Рассвет ещё и не брезжит даже, ни малейшим пятнышком не проклёвывается сквозь ночную темь, а благовещенский протоиерей Епифаний, затеплив огарок свечи, уже направляется из своей соборной келейки в царский дворец. Сперва идёт длинным переходом, соединяющим дворец с собором, — под ногами ковры, глушащие шаги, и Епифаний шествует по переходу совсем бесшумно, как бесплотный. И переход и ковры — для царя. Храм Святого Благовещения — царская домовая церковь («церковь на сенях»), царь ходит сюда к обедне, вот и соорудили переход, и коврами устлали...
И переход и ковры раздражали Епифания. Раздражения этого он не скрывал — ни сейчас, ни ранее, когда ещё не был царским духовником. Открыто язвил: «Неужто ему нагишом на моления бегати?» Доходила его язвительность до царя, не доходила — не знал, но, должно быть, доходила, потому что с некоторых пор начал он замечать в царском взгляде, обращённом на него, необычную пристальность. Иному от такой пристальности не то что язвить — жить перехотелось бы! Но Епифаний был не из того десятка — ив реку головой не кинулся, и язвить не перестал. Когда Иван неожиданно избрал его в духовники, вместо принявшего постриг протопопа Андрея, — не удивился, но согласия поначалу не дал — Иван трижды повторял просьбу, — а согласившись, начал с того, что сразу же и высказал ему в глаза это своё давнее неудовольствие.
Иван не рассердился. Подумав, просто, спокойно ответил:
— Удобно... Особливо зимой, в ненастье.
Тогда напомнил он ему с суровостью слова Господни: «Входите тесными вратами, понеже широки врата и пространен путь, ведущие в погибель...»
И это не прошло мимо Ивана, задело в нём что-то такое, чего, видать, до сих пор не задевали.
— О таковом мне доселе никто не указывал, — удивился он.
Упрекнул Епифаний его и коврами. Иван удивился ещё больше: что уж тут худого?! В боярских хоромах ни стен, ни полов не видать за коврами. Како ж в царском дворце не стелить ковров?
И получил ответ:
— У бояр твоих в молельнях вместо колбиц[211] подушки мягкие. На них не зри! О себе помысли! Дабы пребывати в истинном благочестии, надобе думати! Задумайся: Христос шёл к нам чрез тернии, а мы к нему — по коврам!
Иван с благодарностью поцеловал его руку, ковры, однако, убрать не повелел. Епифаний не поминал более про них, но во взгляде его появилось такое, что стало действовать сильнее словесных упрёков.

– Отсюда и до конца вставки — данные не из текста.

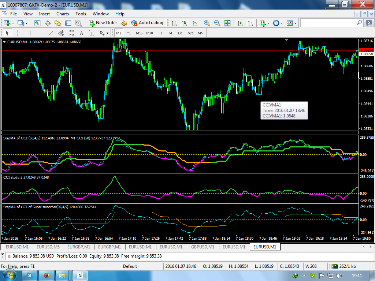Click the search input field

point(328,23)
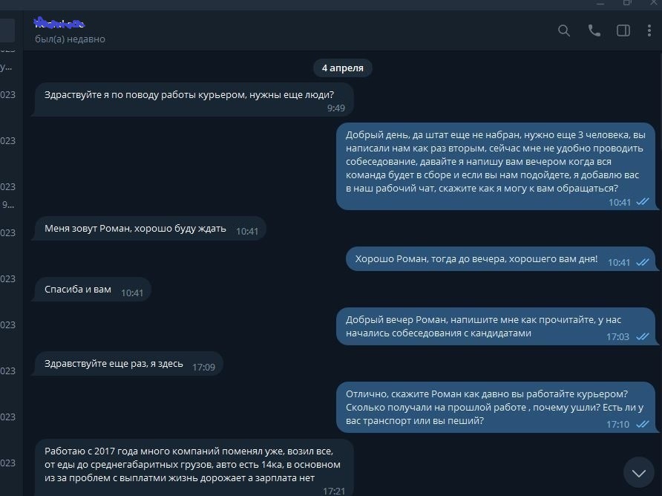Click the "4 апреля" date badge
This screenshot has height=496, width=662.
pos(342,68)
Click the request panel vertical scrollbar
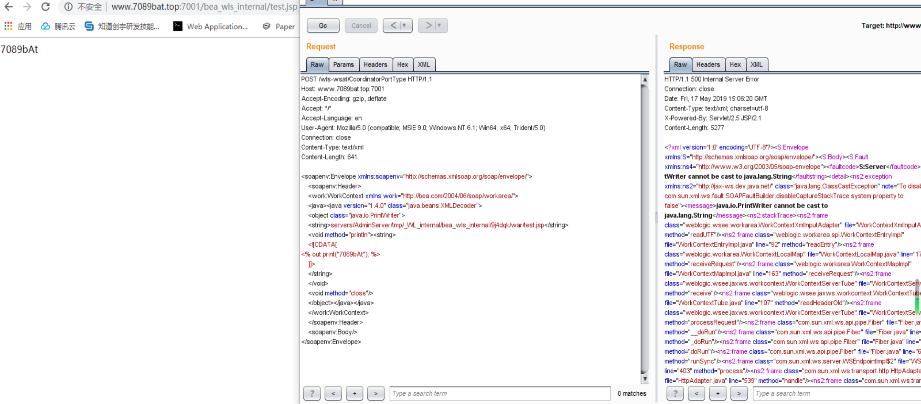Viewport: 921px width, 404px height. (645, 227)
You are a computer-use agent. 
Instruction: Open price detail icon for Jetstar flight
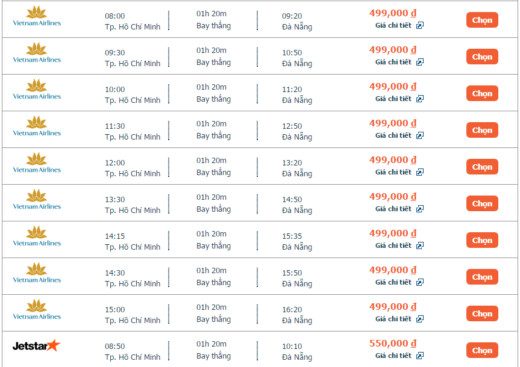point(420,356)
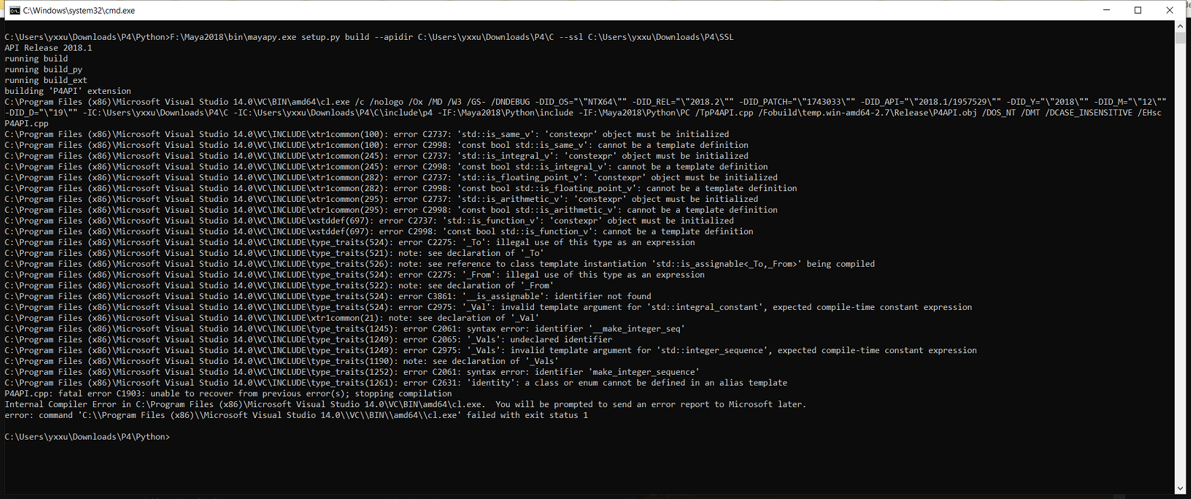Close the cmd.exe window
1191x499 pixels.
(x=1169, y=10)
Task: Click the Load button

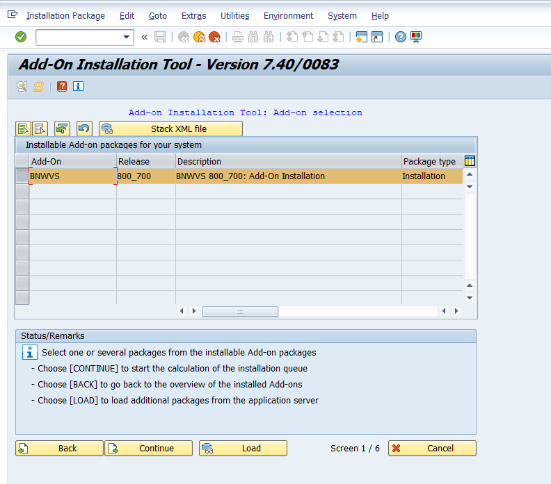Action: point(243,448)
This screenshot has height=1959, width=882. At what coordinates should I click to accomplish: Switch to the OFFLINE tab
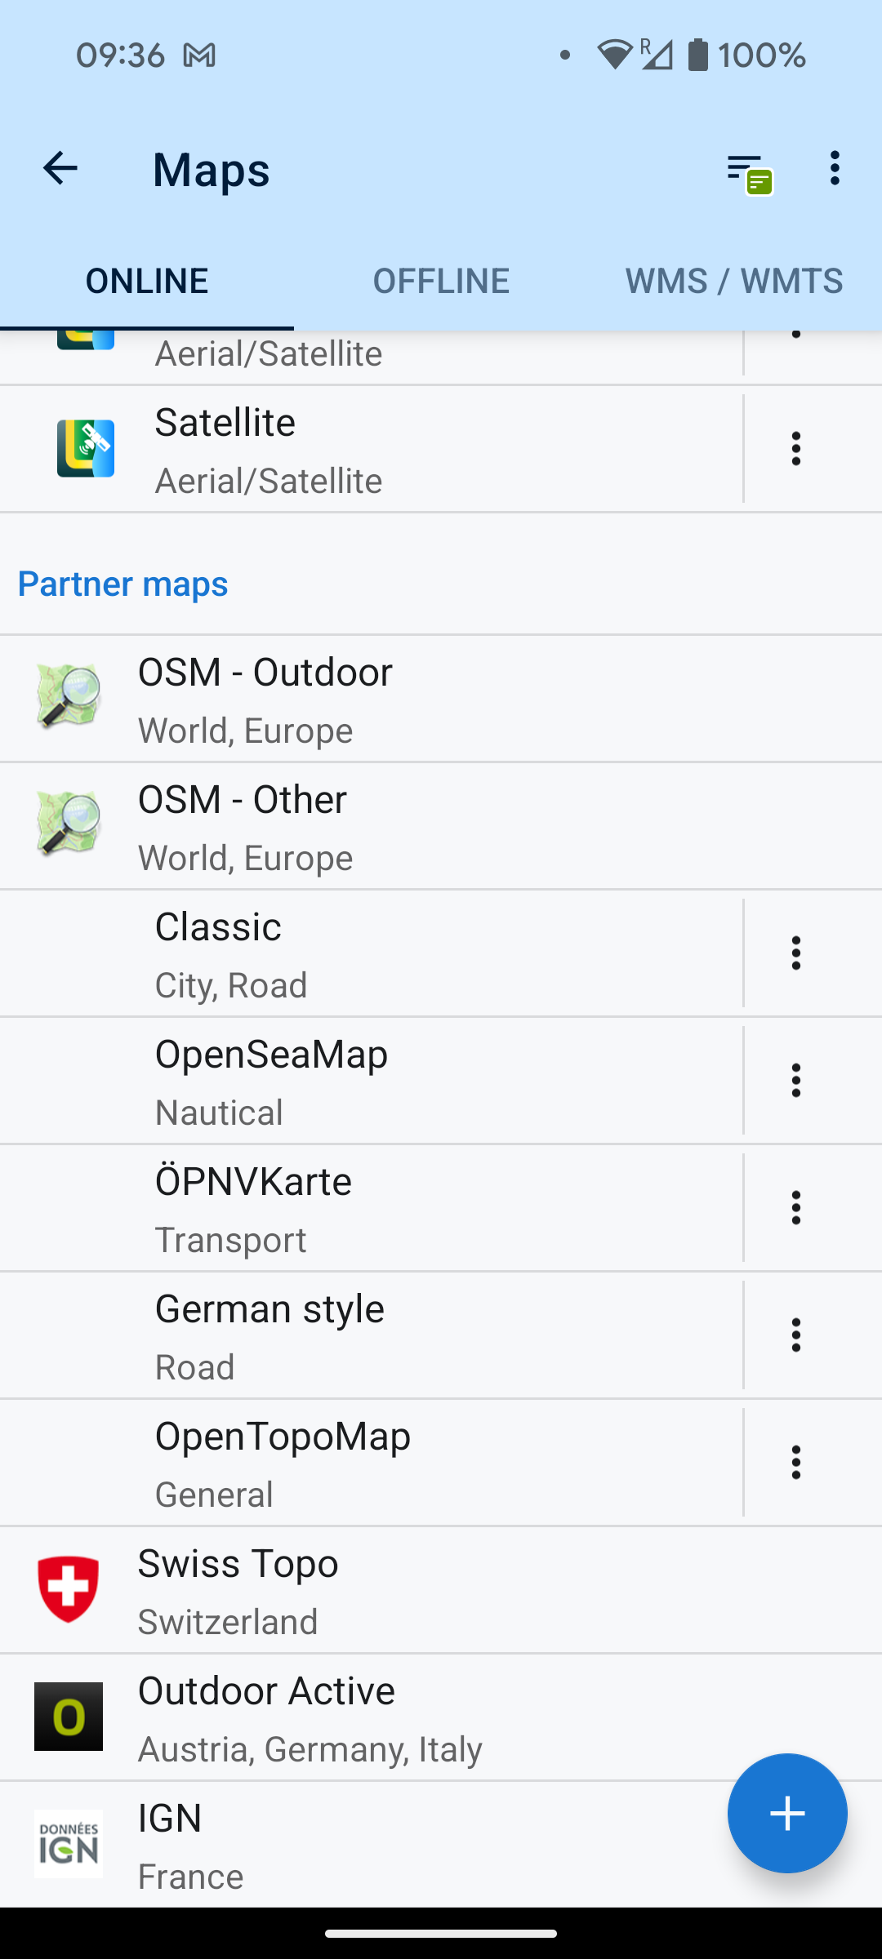coord(441,281)
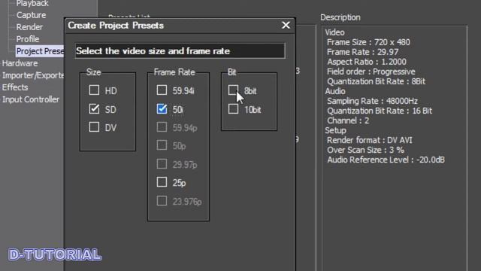Select Capture in the settings tree
This screenshot has height=271, width=481.
click(31, 15)
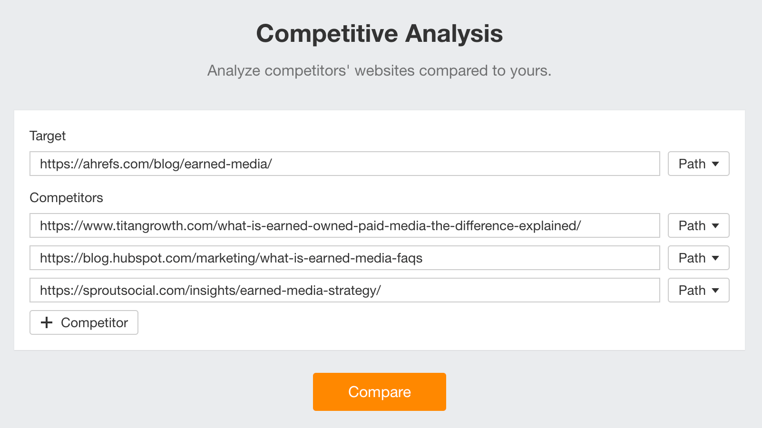Click the chevron on the last competitor's Path selector

pyautogui.click(x=715, y=290)
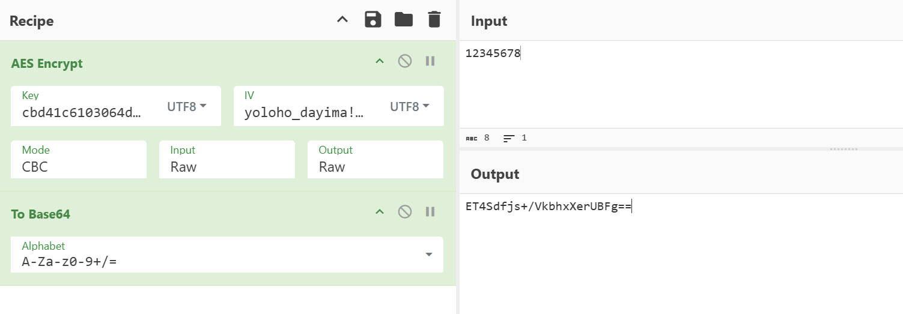The height and width of the screenshot is (314, 903).
Task: Open the Base64 Alphabet dropdown
Action: (429, 255)
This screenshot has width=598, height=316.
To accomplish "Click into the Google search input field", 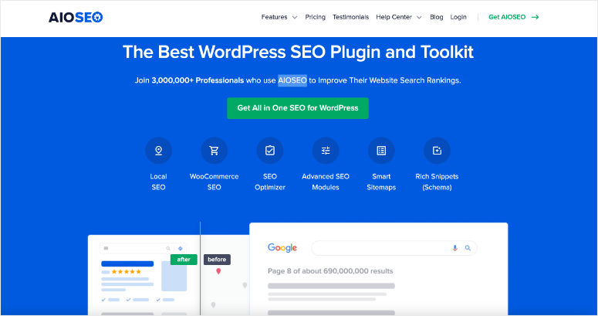I will [x=378, y=248].
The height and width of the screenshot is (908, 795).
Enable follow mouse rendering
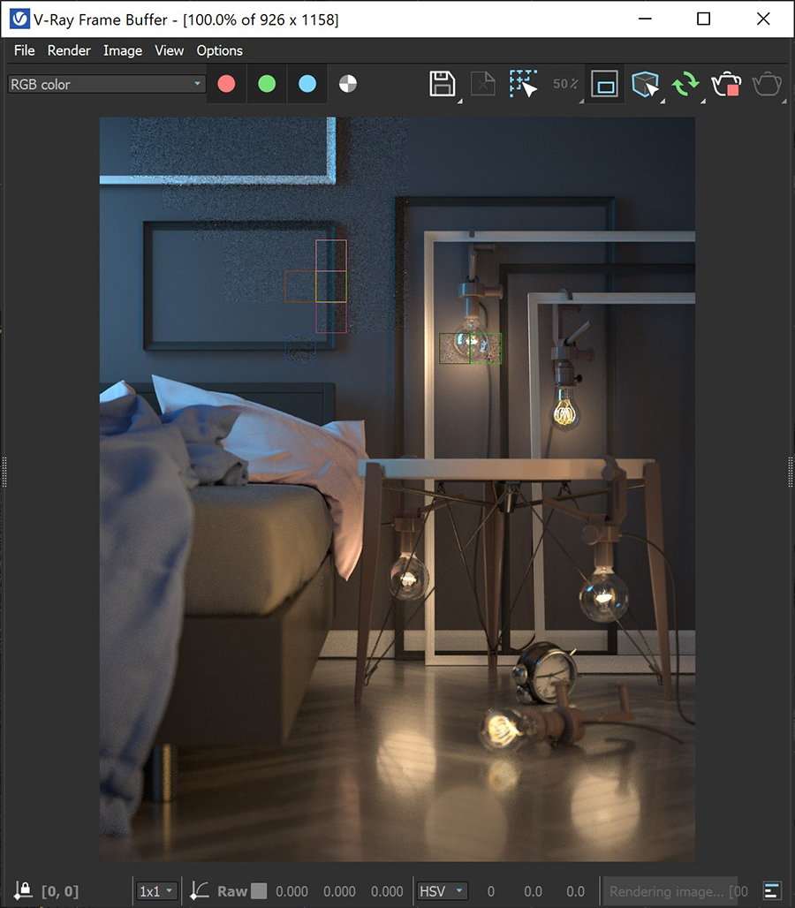[x=644, y=83]
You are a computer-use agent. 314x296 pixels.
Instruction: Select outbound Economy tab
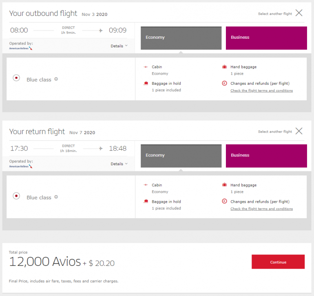tap(181, 38)
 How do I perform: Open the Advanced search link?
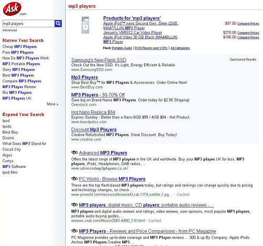[9, 30]
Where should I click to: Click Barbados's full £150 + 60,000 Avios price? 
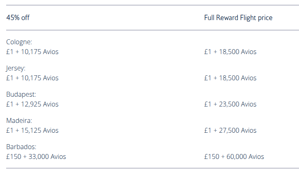[234, 156]
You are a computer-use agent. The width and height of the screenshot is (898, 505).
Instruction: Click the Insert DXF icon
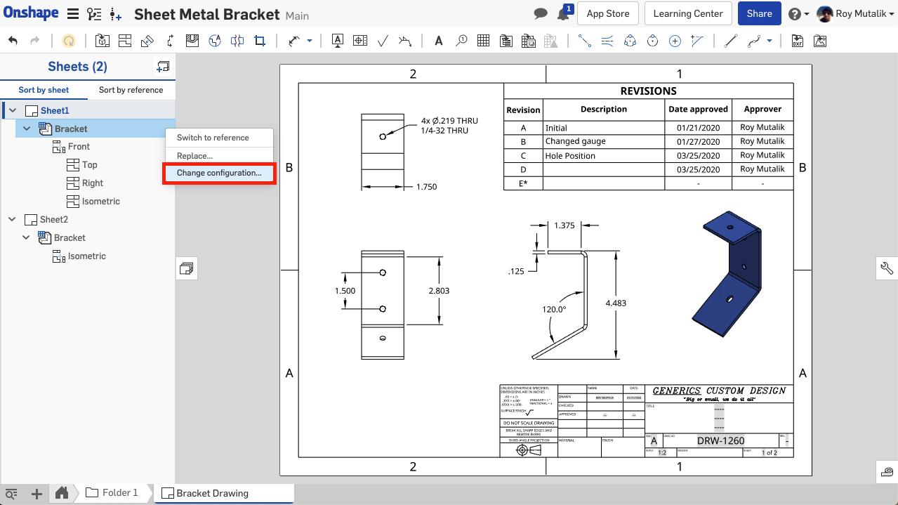click(798, 41)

Иван не выдержал:
— Ты и сам ходишь по тем коврам! И ранее ходил!
— Аз ходил и хожу по твоим коврам. Разумей разнство! Для меня они праху земному подобны. А ты — уразумевай!
Уразумел. Епифаний по глазам его понял, что уразумел. Но ковры оставил. Сейчас ступая по ним, как по каким-то мерзким тварям, подобным червям или гадам, думал Епифаний с ожесточением, что даже вот эти раскрашенные куски обыкновенной шерсти имеют бо́льшую силу и бо́льшую власть над человеком, нежели живое разумное слово, наставляющее на путь истинной веры и спасения. «Ах, ху́дые, мерзкие! Не Божьи вы создания — отродье дьяволово!» — клял он с презрением племя людское и знал, что не отделяет от этого племени и того, к кому шёл сейчас. Не отделяет! И не отделял никогда! Потому и согласился стать его духовником.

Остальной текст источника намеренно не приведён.